My dear Sir,—How could I tell you of my Pastoral-to-be when it had not been thought of? It was only begun in September, and when I left you in July on the deck of your steamer, I had no thought of that or any other new poem. I hope ere this a little volume, half belonging to me, half to an old school-friend, will have reached you: this does contain old things, the casualties of at least ten years.

You may fancy how truly welcome all your kind praise of the first of them has been to me; so far as praise goes I hardly venture to accept it, but as recognition I heartily feed on it. Meantime, in England I shall not be troubled with a very onerous weight of celebrity. Mr.

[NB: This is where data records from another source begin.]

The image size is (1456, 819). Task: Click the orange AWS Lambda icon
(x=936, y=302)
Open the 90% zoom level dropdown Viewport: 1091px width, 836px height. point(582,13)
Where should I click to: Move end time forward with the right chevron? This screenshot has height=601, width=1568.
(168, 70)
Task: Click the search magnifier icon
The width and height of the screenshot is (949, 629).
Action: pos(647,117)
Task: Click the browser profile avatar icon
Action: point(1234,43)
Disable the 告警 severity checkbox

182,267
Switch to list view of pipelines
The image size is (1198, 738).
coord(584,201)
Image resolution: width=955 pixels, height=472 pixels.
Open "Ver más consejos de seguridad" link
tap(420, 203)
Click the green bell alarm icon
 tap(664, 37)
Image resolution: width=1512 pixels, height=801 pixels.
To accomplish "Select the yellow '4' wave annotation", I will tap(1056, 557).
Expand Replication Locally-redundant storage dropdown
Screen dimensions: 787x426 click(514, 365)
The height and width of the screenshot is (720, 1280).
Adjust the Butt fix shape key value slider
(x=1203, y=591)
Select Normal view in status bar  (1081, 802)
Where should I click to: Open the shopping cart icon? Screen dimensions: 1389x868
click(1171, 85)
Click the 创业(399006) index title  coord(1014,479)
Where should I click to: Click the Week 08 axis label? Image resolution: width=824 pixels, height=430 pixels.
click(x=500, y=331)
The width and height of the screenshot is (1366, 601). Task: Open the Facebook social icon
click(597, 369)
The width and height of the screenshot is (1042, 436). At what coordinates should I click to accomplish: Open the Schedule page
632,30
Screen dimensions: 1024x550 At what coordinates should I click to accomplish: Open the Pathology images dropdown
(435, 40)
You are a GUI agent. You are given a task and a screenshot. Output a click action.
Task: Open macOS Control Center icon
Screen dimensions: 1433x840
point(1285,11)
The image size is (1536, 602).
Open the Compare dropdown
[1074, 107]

Kingsley, a chief writer in ‘Fraser,’ devoted the whole of a cordial eulogistic article to the ‘Pastoral,’ and has made it tolerably known; but the ‘Spectator’ was contemptuous; and in Oxford, though there has been a fair sale and much talk of it, the verdict is, that it is ‘indecent and profane, immoral and (!) communistic.’

Will you convey to Mr. Longfellow the fact that it was a reading of his ‘Evangeline’ aloud to my mother and sister, which, coming after a reperusal of the ‘Iliad,’ occasioned this outbreak of hexameters?

LETTERS.
FROM 1849 TO 1852.
LONDON.

To the Rev. ——[10]

January 4, 1849.

My Dear Sir,—After a good deal of thinking and some advising, I find that I have only to repeat what I stated at your house.

I do not feel myself competent to undertake the conduct or superintendence of any prayers, nor can I in any way pledge myself to be present. Any attendance I might give would simply be that of a private person—no way official; it would be as that of a junior member of a family at domestic worship; it would be a matter of conformity, not of individual choice; my own feeling, meantime, being to leave it, as I understand the Quakers do, to spontaneous emotion; and so I confess I should prefer any arrangement which would make my absence not unnatural, as might for instance be the case if prayers were combined with a Greek Testament lesson not given by me.

Meantime, I am sure I should have every disposition to facilitate devotional arrangements. In fact, I should not unwillingly concede that it might be better that your Principal should be one who could officially join in them, as indeed it might be best could all your students be expected to attend. But, whether better or worse, I had conceived your institution was to be one on which this maturer form would not be fixed, one which would offer a locus standi and a home for Theology and other subjects excluded from the College, and would aspire to encourage moral and religious sympathy, but would nevertheless leave all this to free, quiet and spontaneous development.

I confess I see great advantages in this system, but whether greater or less than those of the other, it is the only one in which I myself can co-operate. Not that I entertain any reluctance to attend the worship of others than those with whom I have hitherto been connected. Far from it. In Scotland I have always gone by preference to the Presbyterian churches; I have continually been to Mr. Martineau’s chapel at Liverpool; I have joined in the prayers of Unitarian families. If obliged to do one or other, I should probably go to Westminster Abbey rather than to any either Scotch or English Presbyterian chapel. But I have expressly testified my dislike to the Thirty-nine Articles, and you yourselves are quite as likely to attach to me such names as heretic, as I to apply that word to you.